The game most commonly met with were the black-tailed and white-tailed deer. These were generally met with in parties of from six to twelve, and were usually stalked, although sometimes, by dividing and taking a wide circle, they could manage to ride them down and get within shot. This could seldom be done with the antelope, which ran in much larger herds, but were so suspicious and watchful that there was no getting within shot, while, once in motion, they could leave the horses behind with ease. The only way in which they could get them would be by acting upon their curiosity. One or two of the hunters would dismount, and crawl through the grass until within three or four hundred yards of the herd; then they would lie on their backs and wave their legs in the air, or wave a coloured blanket, as they lay concealed in the grass. The herd would stop grazing and look on curiously, and gradually approach nearer and nearer to investigate this strange phenomenon, until they came well within shot, when the hunters would leap to their feet and send their unerring bullets among them.

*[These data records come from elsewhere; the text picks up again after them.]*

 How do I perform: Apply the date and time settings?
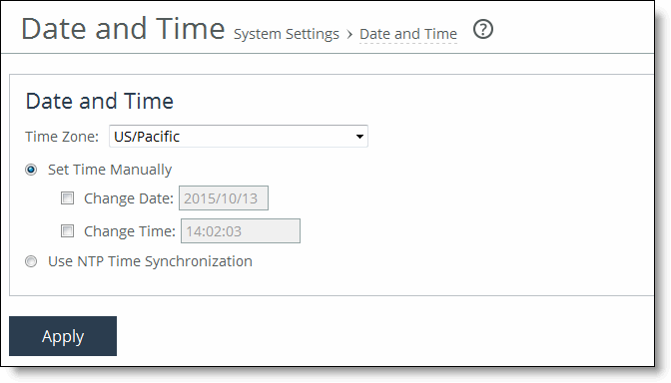tap(63, 336)
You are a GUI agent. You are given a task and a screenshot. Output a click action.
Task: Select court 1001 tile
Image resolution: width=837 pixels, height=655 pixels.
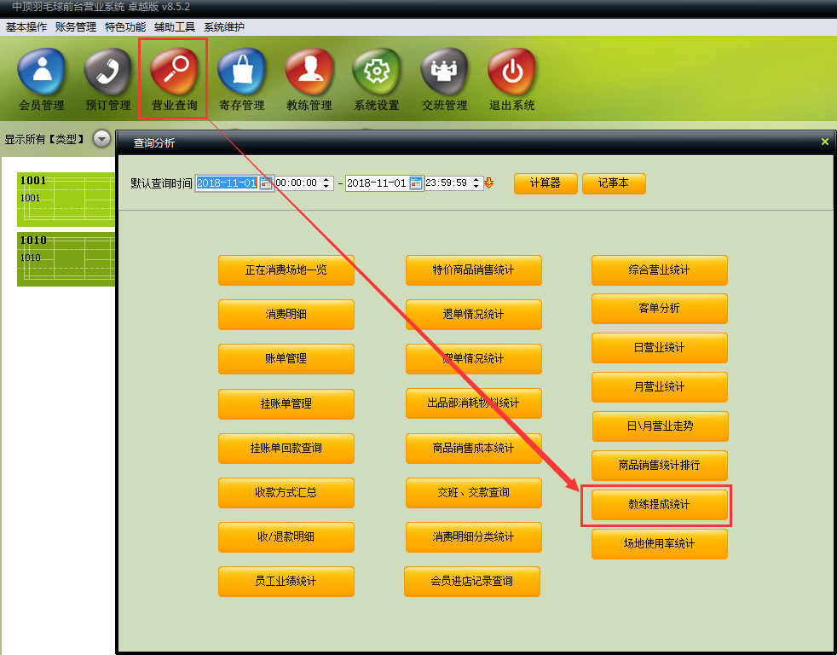click(x=66, y=199)
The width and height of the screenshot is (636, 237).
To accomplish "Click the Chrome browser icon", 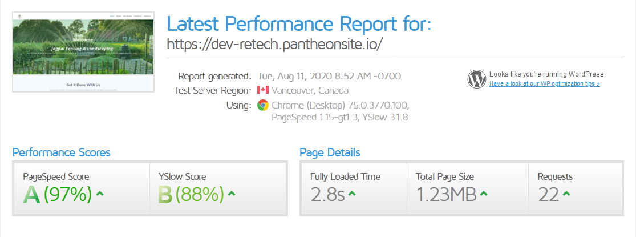I will 263,105.
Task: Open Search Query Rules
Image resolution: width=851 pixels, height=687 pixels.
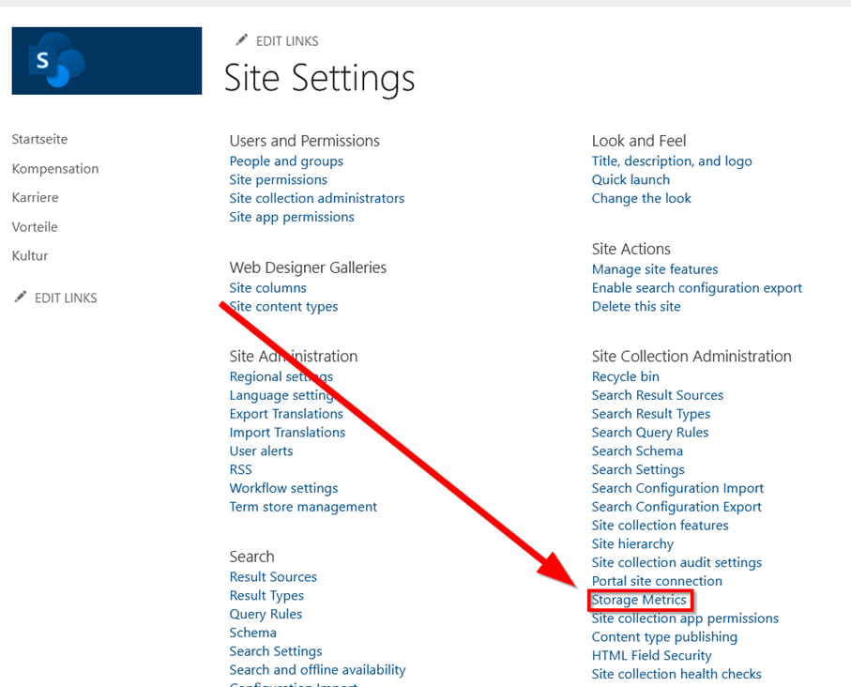Action: pos(649,432)
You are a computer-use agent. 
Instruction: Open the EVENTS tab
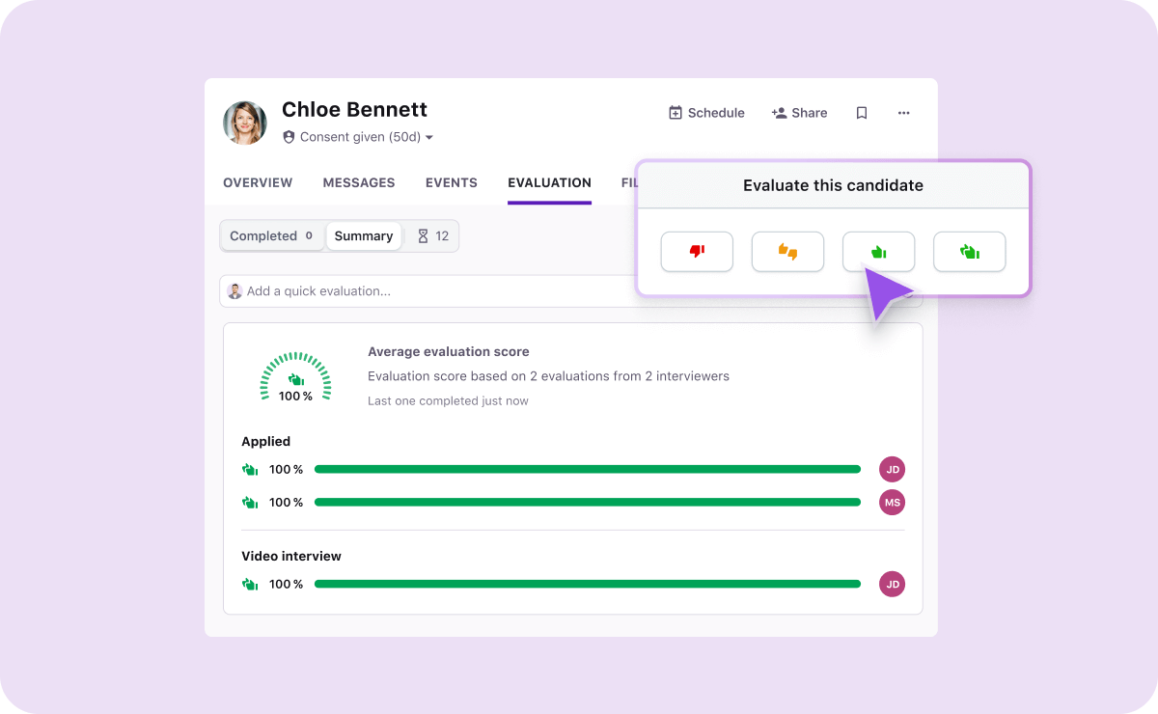[x=451, y=182]
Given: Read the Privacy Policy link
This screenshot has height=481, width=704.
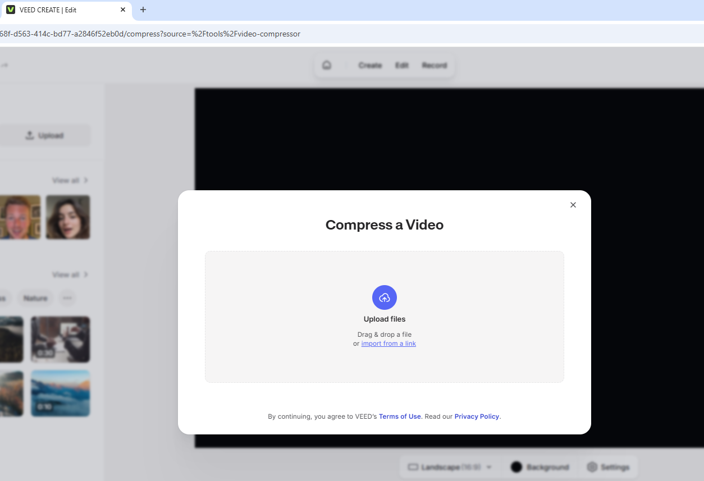Looking at the screenshot, I should (477, 416).
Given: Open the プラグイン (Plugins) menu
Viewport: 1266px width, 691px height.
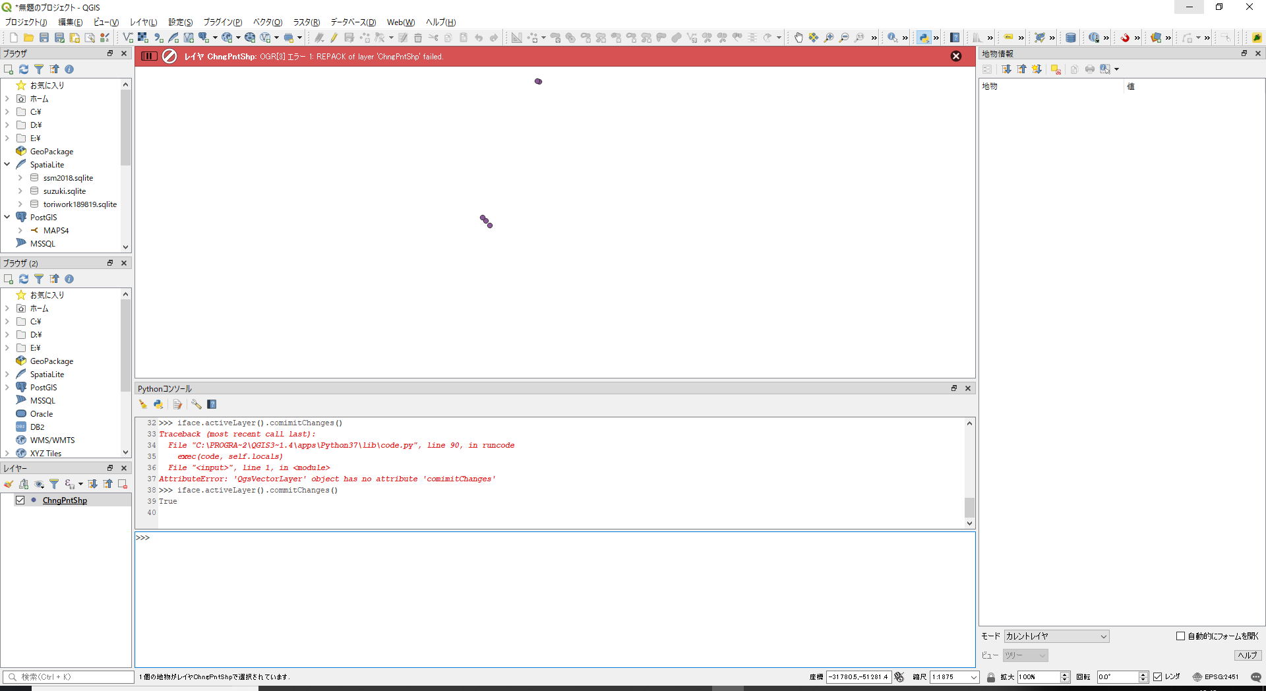Looking at the screenshot, I should pyautogui.click(x=222, y=22).
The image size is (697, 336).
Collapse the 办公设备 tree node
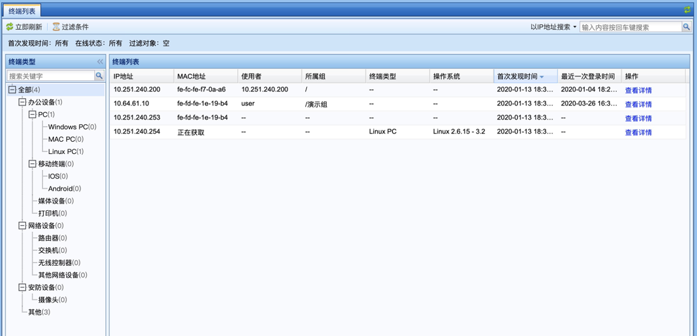coord(22,102)
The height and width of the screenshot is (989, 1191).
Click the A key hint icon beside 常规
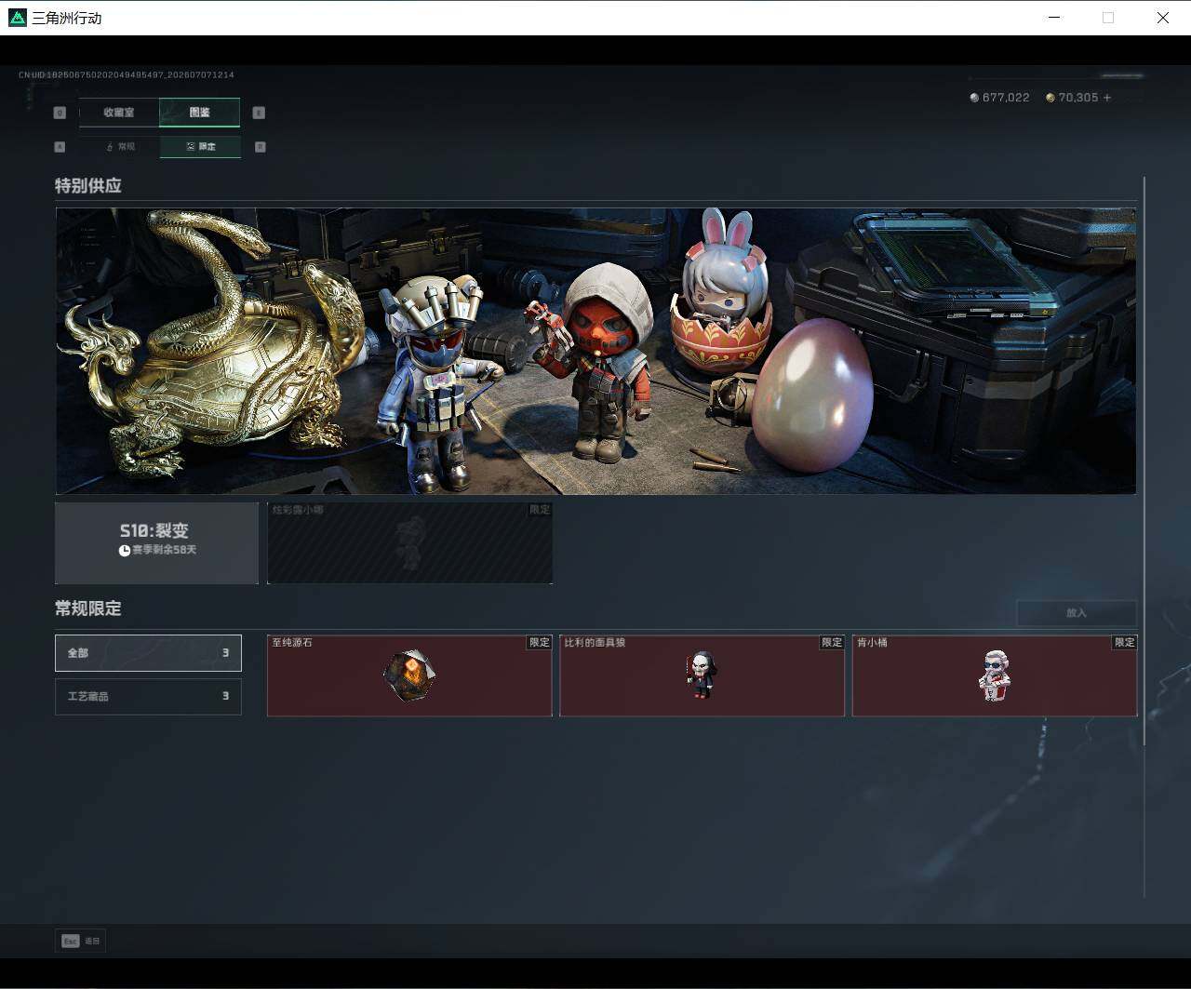[x=60, y=147]
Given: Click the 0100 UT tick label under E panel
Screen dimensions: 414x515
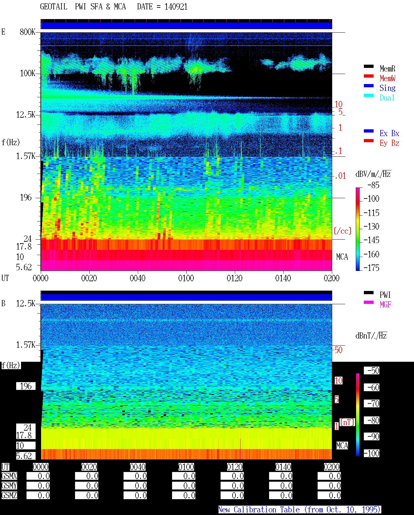Looking at the screenshot, I should click(186, 278).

"You would hardly believe, now," Peter said, one day when he and Frank had brought down two fine antelopes by this man[oe]uvre, "that the coyotes are just as much up to that trick as we are. They haven't got a chance with the deer when they are once moving, although sometimes they may pick up a fawn a few days old, or a stag that has got injured; but when they want deer-meat they just act the same game as we have been doing. Over and over again have I seen them at their tricks; two of them will play them together. They will creep up through the grass till they can get to a spot where the antelope can see them, and then they will just act as if they were mad, rolling over on their backs, waving their legs about, twisting and rolling like balls, and playing the fool, till the antelope comes up to see what is the matter. They let them come on till they are only a few yards away, and then they are on one like a flash, before he has time to turn and get up his speed. One will catch him by a leg, and the other will get at his throat, and between them they soon pull him down. They will sham dead too. Wonderful 'cute beasts is them coyotes; they are just about the sharpest beasts as live."
"Do they live entirely upon deer?"
"Bless you, no; they will eat anything. They hang about behind the great buffalo herds, and eat them as drops; where there are such tens of thousands there is always some as is old or injured and can't keep up; besides, sometimes they get scared, and then they will run over a bluff and get piled up there dead by hundreds. The coyotes pick the bones of every beast as dies in the plains. The badgers helps them a bit; there are lots of those about in some places."